The "First Republic" of Czechoslovakia reworked many of those rifles into the Mosin 91/38 carbines for their own uses in the late 1930's. That's why the 91/38 rifles have production stamps and proof marks from imperial Russia before WW1. The Czechs also had a vast reserve of Mauser rifles from the Austrian army regiments that Czechs belonged to, and the Czech army used mostly Austrian army equipment all through the Twenties and Thirties, such as the "storm trooper" helmet that the Germans and Austrians adopted in 1917 that eventually morphed into the German helmets of WW2. The Czech front-line troops were equipped with CZ vz. 24 rifles, but reserve units and training units were probably equipped with Mosin rifles, much like US National Guard units had Model 1917 "Enfield" rifles up to the beginning of WW2.

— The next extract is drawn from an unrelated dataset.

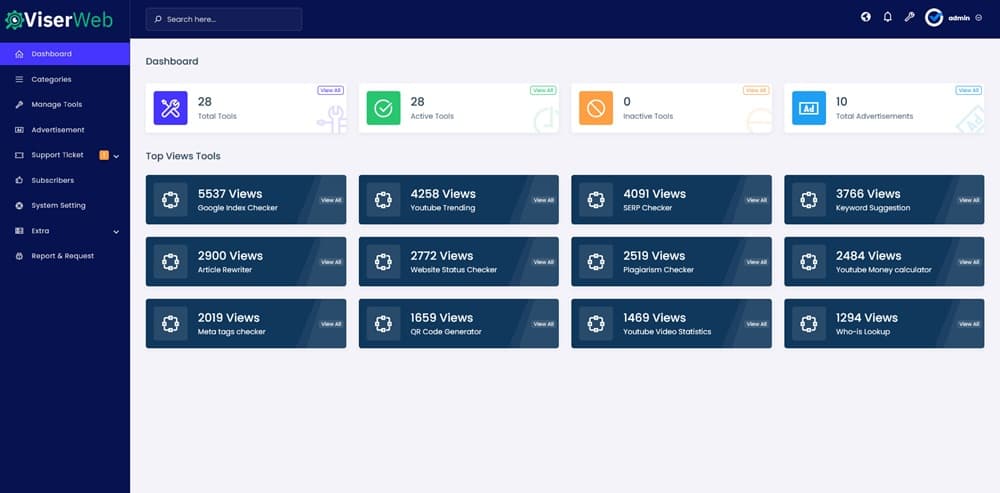Click the ViserWeb logo
Viewport: 1000px width, 493px height.
[59, 19]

I don't know how many rifles were converted to 91/38 carbines. I'll probably hunt around the internet in the next few days to see if I can find a Czech language article with an estimate of numbers. I have a hunch that there weren't many to start with. Imagine if 50,000 legionnaires took their Mosin rifles home, then only some of those were converted into carbines... well, there wouldn't have been more carbines when they were done than rifles when they started. CZ had machine tools to make new "Mauser K98" rifles, but no machine tools to make new Mosins. It would have been a stopgap, probably. It's just speculation on my part....
So, if you can find a Mosin 91/38, you'll have a piece of forgotten history that you can keep alive. Good luck finding one. Show us pictures if you do.